Distributed Services with Go

Make Your Service Observable

Let’s make your service observable by adding metrics, structured logs, and traces. When you deploy your services to production, you’ll usually configure your metrics, structured logs, and traces to go to external services like Prometheus,^[36] Elasticsearch,^[37] and Jaegar. To keep things simple, we’ll just log our observability pieces to files and see what the data looks like.

OpenTelemetry^[38] is a Cloud Native Computing Foundation (CNCF) project that provides robust and portable APIs and libraries that we can use for metrics and distributed tracing in our service. (OpenCensus and OpenTracing merged to form OpenTelemetry, which is backward-compatible with existing OpenCensus integrations.) OpenTelemetry’s Go gRPC integration supports traces but not metrics, so we’ll use the OpenCensus libraries in our service since OpenCensus’s gRPC integration supports them both. Unfortunately, neither OpenTelemetry nor OpenCensus support logging yet. OpenTelemetry should support logging at some point—a special interest group^[39] is planning OpenTelemetry’s logging specification. In the meantime, we’ll use Uber’s Zap logging library.^[40]

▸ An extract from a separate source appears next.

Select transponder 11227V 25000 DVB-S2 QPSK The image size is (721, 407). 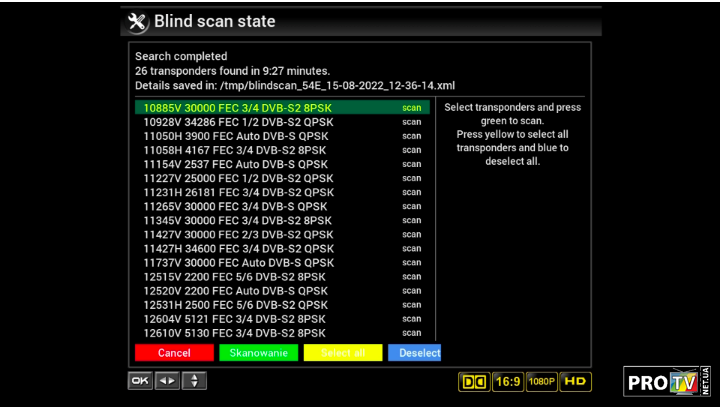[x=238, y=178]
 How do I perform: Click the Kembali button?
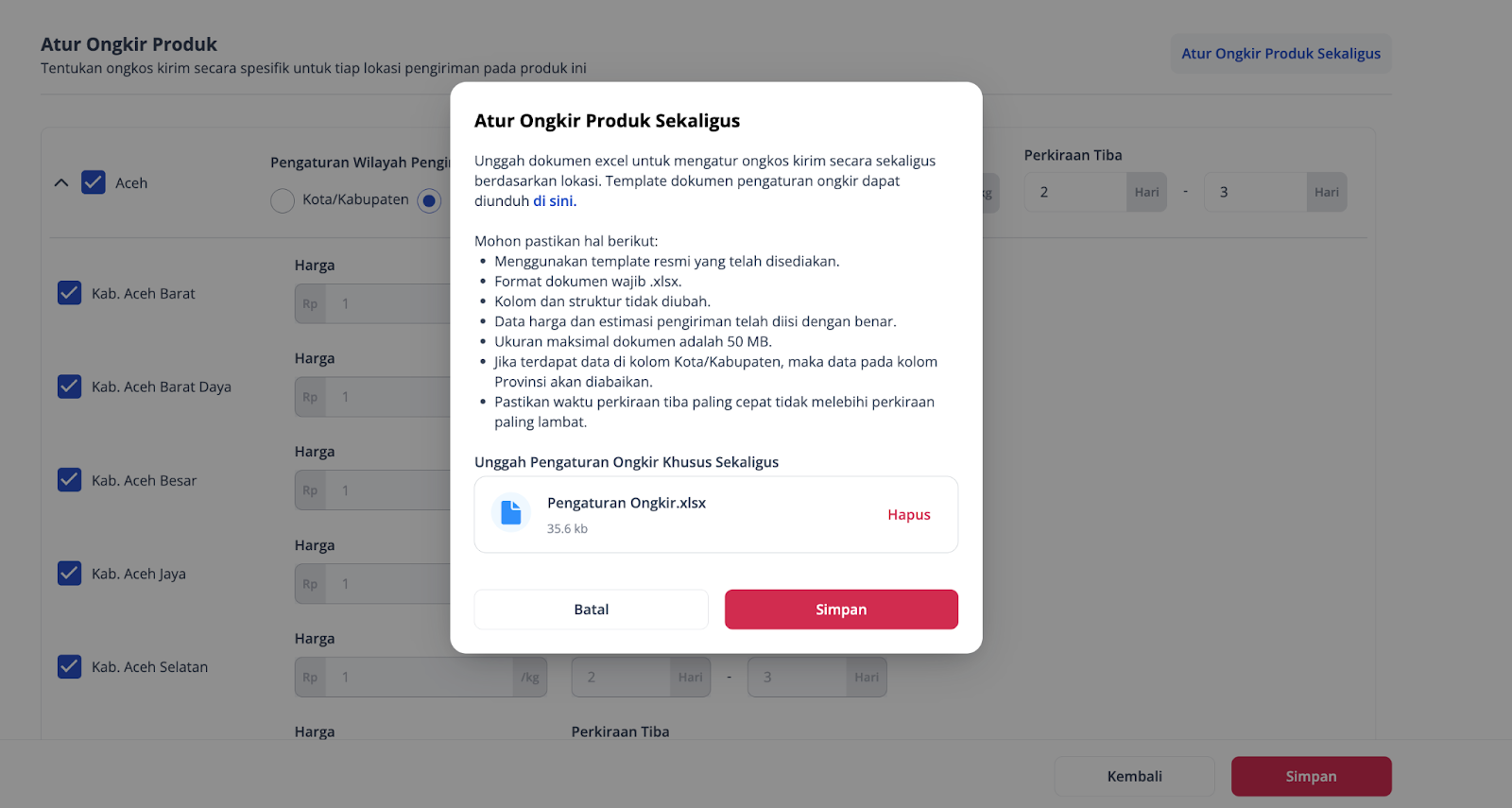pos(1134,776)
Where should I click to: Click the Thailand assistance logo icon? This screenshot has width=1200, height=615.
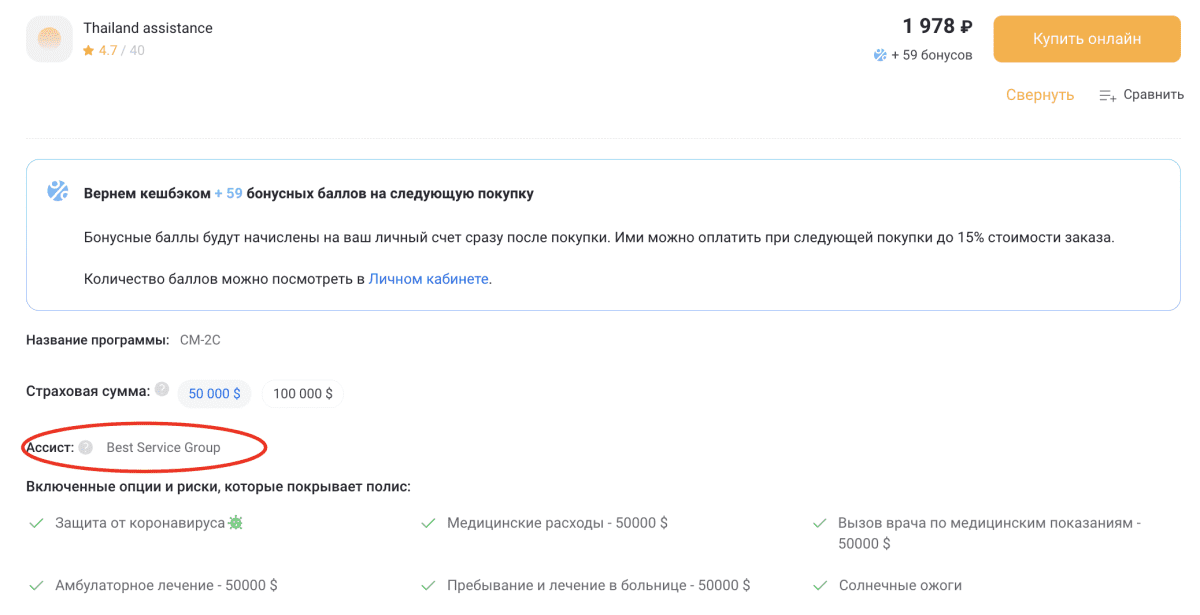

Most Go networking APIs support middleware, so you can wrap request handling with your own logic. This is where I recommend beginning making your service observable by wrapping all requests with metrics, logs, and traces. That’s why we’re using the OpenCensus and Zap integrations’ interceptors.

Run the following commands within your project to add the OpenCensus and Zap dependencies:

	$ go get go.uber.org/zap@v1.10.0
	$ go get go.opencensus.io@v0.22.2

Then open internal/server/server.go and update your imports to include the highlighted imports in this snippet:

ObserveYourServices/internal/server/server.go

	import (
	"context"

	grpc_middleware "github.com/grpc-ecosystem/go-grpc-middleware"
	grpc_auth "github.com/grpc-ecosystem/go-grpc-middleware/auth"
	api "github.com/travisjeffery/proglog/api/v1"

»	"time"
»
»	grpc_zap "github.com/grpc-ecosystem/go-grpc-middleware/logging/zap"
»	grpc_ctxtags "github.com/grpc-ecosystem/go-grpc-middleware/tags"
»	"go.opencensus.io/plugin/ocgrpc"
»	"go.opencensus.io/stats/view"
»	"go.opencensus.io/trace"
»	"go.uber.org/zap"
»	"go.uber.org/zap/zapcore"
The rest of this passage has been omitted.